There’s still a few caveats to chase down, as noted on that class’s description.
A test case was added to this project to confirm the problem is resolved going forward.
Revision 674 – Dupe Alias in Cisco Show Zones
A problem was discovered in that Cisco “show zones” command is giving results such as:
zone name z23_test44 vsan 300 fcalias name testhost vsan 300 pwwn 10:00:00:00:c9:12:34:56 [realalias]
This confused the Show Zone parser (Revision 657 – Cisco Show Zone), plus it was ambiguous which name (“testhost” or “real alias”) should be used.
This was resolved in ShowZoneParser to use “realhost” silently; a test case was added to this project to confirm the problem is resolved going forward.

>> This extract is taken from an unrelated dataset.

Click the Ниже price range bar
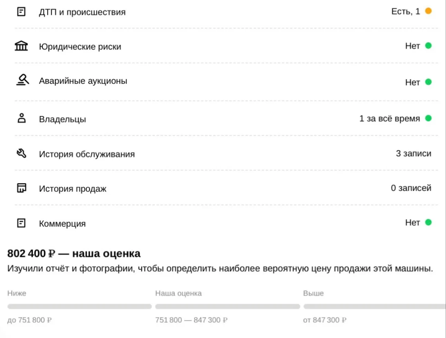This screenshot has width=446, height=338. pyautogui.click(x=80, y=307)
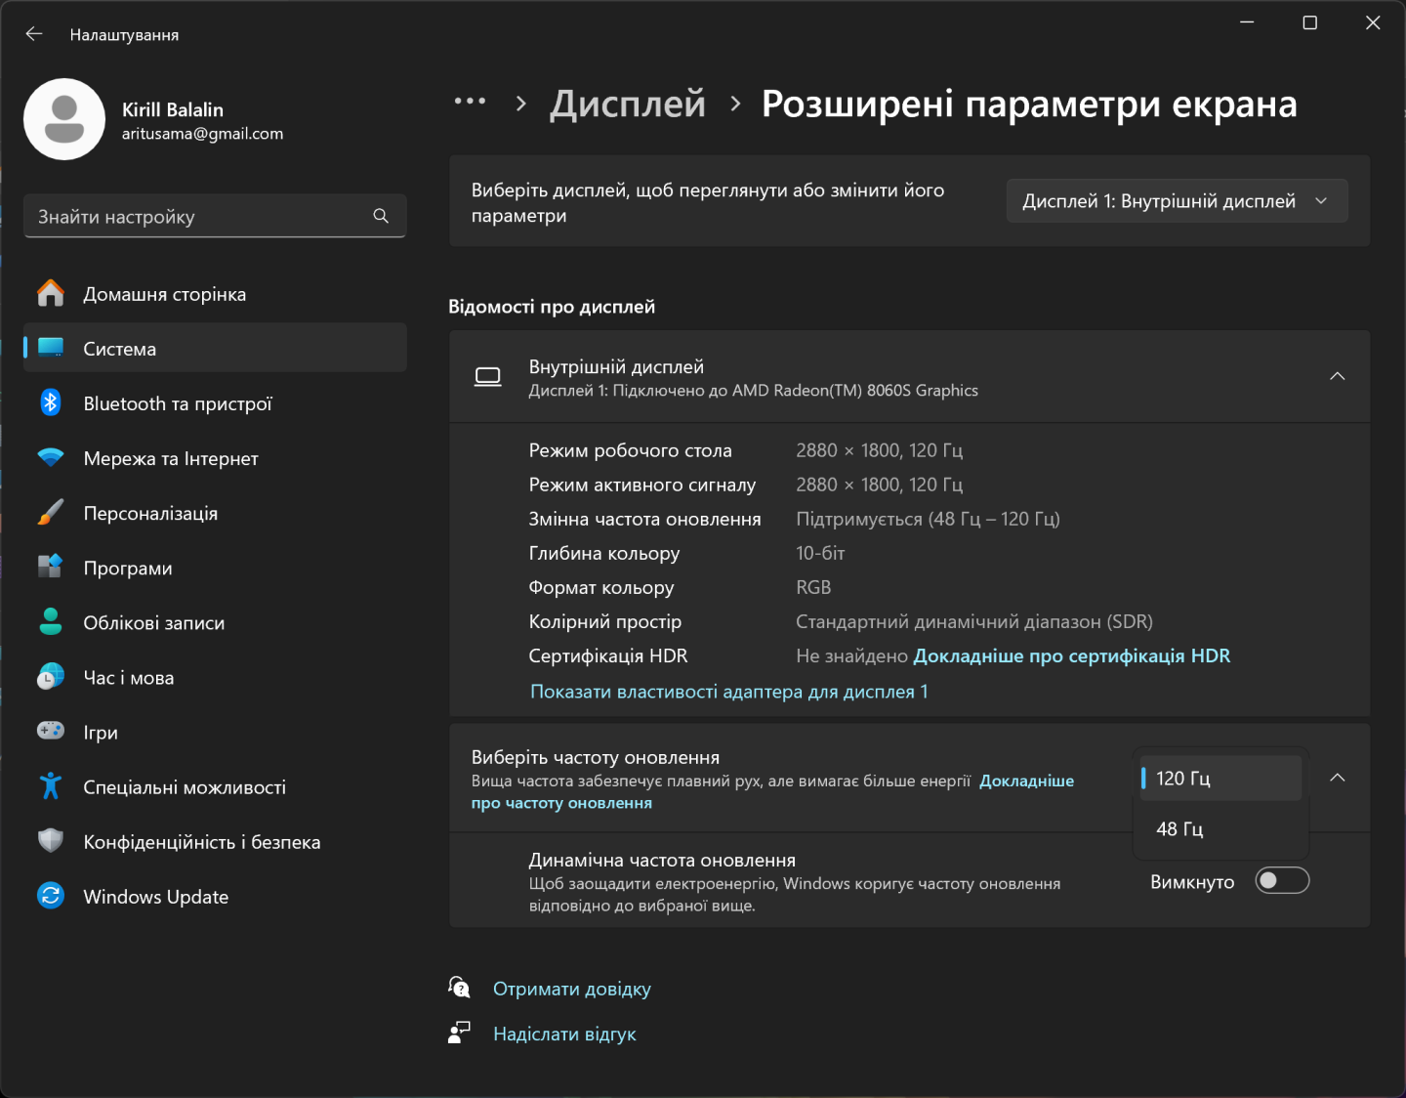Click the Знайти настройку search field
Image resolution: width=1406 pixels, height=1098 pixels.
click(200, 216)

Revision 672 – OnCommand and DCNM Clients Migrated
In this revision, minor changes were done to move the OnCommand and DCNM client code outside of the non-public source base and into the public source base at OSMURLConnection.java and DCNMURLConnection.java. This allows for external audit of the code and may improve trust and reduce concern. This is very similar to the work done in Revision 670 – BNA Client Migrated
As with Revision 670, the project retains all the test cases involving this and other parsers, so functionality is verified retained, there should be very little change in behavior. The DCNM backend-database client remains beta-quality and requires further testing if a user is willing; the OnCommand client has been heavily tested.
The OSM or OCI backend-database client was added 14 months ago (Revision 516 – Added parsing of OnCommand Data for Nicknames); DCNM backend-database client was added 13 months ago Revision 541 – Added parsing of DCNM Data for Nicknames). The OnCommand client was altered to append a fabric name for a specific environment 11 months ago (Revision 578 – NetApp msosmsql Pseudo-Protocol Adds Fabric Suffix) but can be used to show how easily the output can be transformed.